1. Each member of staff has their own personalised shredder
2. There was a large centralised shredder for each department
3. A specialist company comes and does the shredding for them on site

The actual answer left me stunned. They got another company to shred all of her documents FOR FREE! They put all of the documents that need to be shredded into bags and then these are left in a room for the company to collect. The company would arrive every Friday to collect the bags and take them away with them.

I asked why the company didn’t charge any money for this service and was told that it was because they make their money from selling the paper. I asked how she knew that the paper had been shredded and she very proudly told me that they received a certificate through the post a few weeks later confirming that the paper had been shredded!

I could not believe what I was hearing. Sensitive information is left for over a week in bags marked “to be shredded” and are then collected by a company who makes money from the contents of these bags.

There are two problems that I can see:

1. Imagine someone broke into the property overnight and saw these bags. It wouldn’t take a genius to realise that bags marked “to be shredded” contained sensitive and potentially valuable information.
2. What is to stop the company who collects these bags from selling them to someone else and then providing you with a false certificate?

That is not to say that this particular company acts in this way. I have no idea of their name and they may be the most ethical company in the World. However why take the chance? If they could collect the paper and get $5,000 for the recycled value or sell the information for $20,000 then unfortunately there are some members of society that would choose the latter.

Do you know what happens at your company? In the UK companies must comply to the Data Protection Act. The important part is the 7th Principal that states that “Appropriate technical and organizational measures shall be taken against unauthorized or unlawful processing of personal data and against accidental loss or destruction of or damage to personal data”. This is clearly not the case if your information is taken off site. In the US there is no equivalent legislation, however companies are encouraged to self regulate this to ensure that data does not fall into the wrong hands.
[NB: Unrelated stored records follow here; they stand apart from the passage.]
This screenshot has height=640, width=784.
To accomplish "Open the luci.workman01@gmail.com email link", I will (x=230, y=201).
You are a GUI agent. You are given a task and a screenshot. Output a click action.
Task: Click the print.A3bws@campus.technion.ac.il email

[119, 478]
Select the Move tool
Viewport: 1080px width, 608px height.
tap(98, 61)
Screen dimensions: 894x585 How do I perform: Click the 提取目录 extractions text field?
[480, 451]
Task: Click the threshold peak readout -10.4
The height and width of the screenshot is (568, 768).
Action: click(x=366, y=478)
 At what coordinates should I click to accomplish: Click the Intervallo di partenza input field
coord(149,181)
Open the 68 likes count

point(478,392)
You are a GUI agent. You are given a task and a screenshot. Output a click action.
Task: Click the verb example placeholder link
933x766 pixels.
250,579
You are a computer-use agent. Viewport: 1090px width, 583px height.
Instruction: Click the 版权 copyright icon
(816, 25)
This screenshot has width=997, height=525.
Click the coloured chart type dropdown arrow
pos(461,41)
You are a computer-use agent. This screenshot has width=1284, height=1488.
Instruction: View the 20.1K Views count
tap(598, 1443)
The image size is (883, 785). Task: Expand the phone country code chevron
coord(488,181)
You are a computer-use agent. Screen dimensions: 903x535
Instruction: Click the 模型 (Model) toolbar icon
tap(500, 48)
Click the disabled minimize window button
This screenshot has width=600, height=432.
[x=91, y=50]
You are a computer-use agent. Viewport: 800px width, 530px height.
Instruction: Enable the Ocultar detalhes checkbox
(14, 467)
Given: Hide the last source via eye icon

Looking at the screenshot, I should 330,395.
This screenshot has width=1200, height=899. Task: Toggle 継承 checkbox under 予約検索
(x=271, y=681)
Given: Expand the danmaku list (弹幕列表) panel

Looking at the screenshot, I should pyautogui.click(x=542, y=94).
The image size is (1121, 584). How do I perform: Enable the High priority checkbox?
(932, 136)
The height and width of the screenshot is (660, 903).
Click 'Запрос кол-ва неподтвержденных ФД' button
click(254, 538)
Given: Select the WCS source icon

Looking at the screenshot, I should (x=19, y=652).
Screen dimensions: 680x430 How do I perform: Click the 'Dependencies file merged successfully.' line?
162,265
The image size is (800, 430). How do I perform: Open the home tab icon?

This has hopefully made you think about what your company’s shredding policy is.
IT IS OKAY TO ASK!!

It is your personal information that could be at risk and it is your identity that could be stolen so you are allowed to know what the process is. All companies should have a shredding policy in place. If they don’t then why don’t you put yourself in charge of creating one? If your Company has their information shredded off-site then show them this article and see if you can get them to change how they do things.
The golden rule applies in this case as it does with most things in life. If something sounds too good to be true then it usually is!